Voces huecas

966 20 11
                                    

Primer capítulo

Resumen: Emmanuel Mártiz ha vivido con jaquecas cada día de su vida desde el suicidio de su madre. De camino al trabajo conoce en el subterráneo a un extraño hombre que le ofrece unas pastillas especiales para acabar el dolor. La primera, que acepta creyendo que será una especie de broma, es gratuita. Tras comprobar sus efectos milagrosos, Emmanuel vuelve a encontrar al hombre pero esta vez habrá un precio a pagar. Un precio quizá demasiado alto que acabará afectando más de una vida. 

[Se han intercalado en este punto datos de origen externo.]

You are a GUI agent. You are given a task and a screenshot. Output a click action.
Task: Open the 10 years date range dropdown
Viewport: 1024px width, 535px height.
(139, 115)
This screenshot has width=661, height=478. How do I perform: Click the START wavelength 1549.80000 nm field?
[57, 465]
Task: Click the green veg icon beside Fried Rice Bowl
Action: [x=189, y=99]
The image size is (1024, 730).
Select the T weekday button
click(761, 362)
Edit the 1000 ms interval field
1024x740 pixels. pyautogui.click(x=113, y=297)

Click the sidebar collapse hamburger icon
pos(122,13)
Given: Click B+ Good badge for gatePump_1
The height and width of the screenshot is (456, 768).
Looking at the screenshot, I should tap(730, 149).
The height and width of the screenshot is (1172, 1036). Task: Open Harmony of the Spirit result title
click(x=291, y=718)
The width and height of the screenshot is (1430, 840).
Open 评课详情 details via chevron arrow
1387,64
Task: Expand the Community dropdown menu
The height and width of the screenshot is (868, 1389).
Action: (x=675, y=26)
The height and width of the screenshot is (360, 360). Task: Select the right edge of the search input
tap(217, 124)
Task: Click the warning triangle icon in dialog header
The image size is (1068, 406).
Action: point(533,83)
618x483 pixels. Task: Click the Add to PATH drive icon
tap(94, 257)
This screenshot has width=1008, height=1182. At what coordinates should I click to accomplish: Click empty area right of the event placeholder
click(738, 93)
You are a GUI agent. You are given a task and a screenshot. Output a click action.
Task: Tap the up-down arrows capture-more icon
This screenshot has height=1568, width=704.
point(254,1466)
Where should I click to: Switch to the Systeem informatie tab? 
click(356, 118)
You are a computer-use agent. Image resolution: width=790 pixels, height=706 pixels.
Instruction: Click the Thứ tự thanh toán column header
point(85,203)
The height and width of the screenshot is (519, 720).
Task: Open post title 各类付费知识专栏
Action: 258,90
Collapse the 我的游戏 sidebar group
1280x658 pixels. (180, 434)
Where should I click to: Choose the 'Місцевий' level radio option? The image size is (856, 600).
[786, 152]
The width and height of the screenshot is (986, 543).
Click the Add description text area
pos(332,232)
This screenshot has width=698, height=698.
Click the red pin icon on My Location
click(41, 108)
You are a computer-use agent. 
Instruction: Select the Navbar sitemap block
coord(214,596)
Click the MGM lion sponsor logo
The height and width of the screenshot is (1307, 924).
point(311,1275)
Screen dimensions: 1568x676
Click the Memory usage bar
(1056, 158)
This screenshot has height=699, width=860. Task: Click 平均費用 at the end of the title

"Va a ser un conejo", pensó Emma parándose en la escalera eléctrica del subterráneo. No sabí­a por qué esa idea. Simplemente le parecía que hoy tocaría un conejo, aunque la verdad estarí­a contento con cualquier otro animal escogido. Con cualquier imagen. Incluso un simplón corazón falto de buenas proporciones, como ya sucedió una vez. Desde hacía una semana que no veí­a nada en la pared.

A esas horas de la mañana la luz ya era insoportable. Comparada con la opacidad verdosa de afuera, aquel blanco deslumbrante que se presentaba sin tregua era un golpe violento para los ojos en general. Inclinó la cabeza, ocultándose en la capucha reflectante de interior negro, y aun así­ percibió la insidiosa punzada entre los párpados entrecerrados. ¿Qué podía hacer sino apretar los dientes con una mueca? Lo mismo todos los días, pero especialmente irritante hoy. La noche anterior la jaqueca le impidió completar el sueño y este todaví­a estaba pegado a sus miembros, queriendo arrastrarlo por el suelo.

Los anuncios reaccionaron a su presencia. Las mujeres movieron sus caderas, extendieron brazos, exhibiendo nuevos pantalones o camisetas de colores chillones. Los hombres se agachaban, cual niños traviesos mirándote desde arriba, para sonreí­r mientras mostraban las perfectas zapatillas en promoción. Uno de esos sin nombre guiñaba el ojo ante cualquier cosa que activara su sensor de movimiento, haciendo un sutil giro de cintura que ponía en evidencia la redondez de sus nalgas cubiertas por una nueva marca. Las primeras veces a Emma le pareció coqueto, que incluso destilaba simpatí­a en el gesto, algo raro entre tanta mirada distante. Luego, tras días y días de pasar en frente, se convirtió en otro adorno de la pared. Ya no lo notaba ahí.

De todos modos sólo le interesaba ver una cosa.

Nadie sabía cómo se llamaban en realidad. En su única mención en los noticieros, validando su novedad, se los denominó Las Ranas de Tierra y así permaneció. El curioso mote tenía dos motivos claros: por un lado, porque ese fue el primer dibujo en aparecer en los subterráneos y, por el otro, porque la tierra era su instrumento de arte. En aquel reportaje se aseguraron en especular ampliamente acerca de la identidad de estos criminales que se atreví­an a mencillar la pureza de cada estación subterránea. La falta de materiales tradicionales podría señalar gente de pocos recursos, cuyas cuentas bancarias carecían tanto del dinero para poder costeárselas como sus bolsillos del certificado para crear arte que sólo el Ministerio de Arte tení­a autoridad de entregar. Pero la tierra, justamente la tierra limpiada y usada como lienzo sobre el que arreglar sus formas, les desconcertaba. Sólo viajando a paí­ses por desarrollar o aquellos pocos permitidos para mantener reservas naturales era posible encontrar semejante elemento. ¿De dónde la sacaba este grupo que trabajaba en un momento indeterminado de la noche y nadie parecía ver?

Lo peor, sin embargo, era la rana. La forma en que escogieron mostrarla. Simple, redonda, sentada sobre sus gordas ancas y la boca abierta para hacer contacto de lengua con una mosca que pasaba por el cielo, una afrenta directa y clara hacia el querido símbolo de Anonymous (Anon, para la mayoría). La forma caricaturesca con la que Anon se presentaba en ciertos programas infantiles y escuelas no dejaba lugar a dudas. A partir de ese primer evento, la seguridad en los subterráneos pretendió ser reforzada: guardias en cada entrada, bien erguidos en sus uniformes celestes pastel, cámaras conectadas directamente a la policía, códigos requeridos para entrar fuera de horario. Todo inútil, al parecer, porque unas semanas más tarde varios perros sonrientes de color marrón le dio los buenos dí­as a Buenos Aires. Globo de diálogo incluido. Letras tan rectas que parecían haber sido tranquilamente trazadas con regla.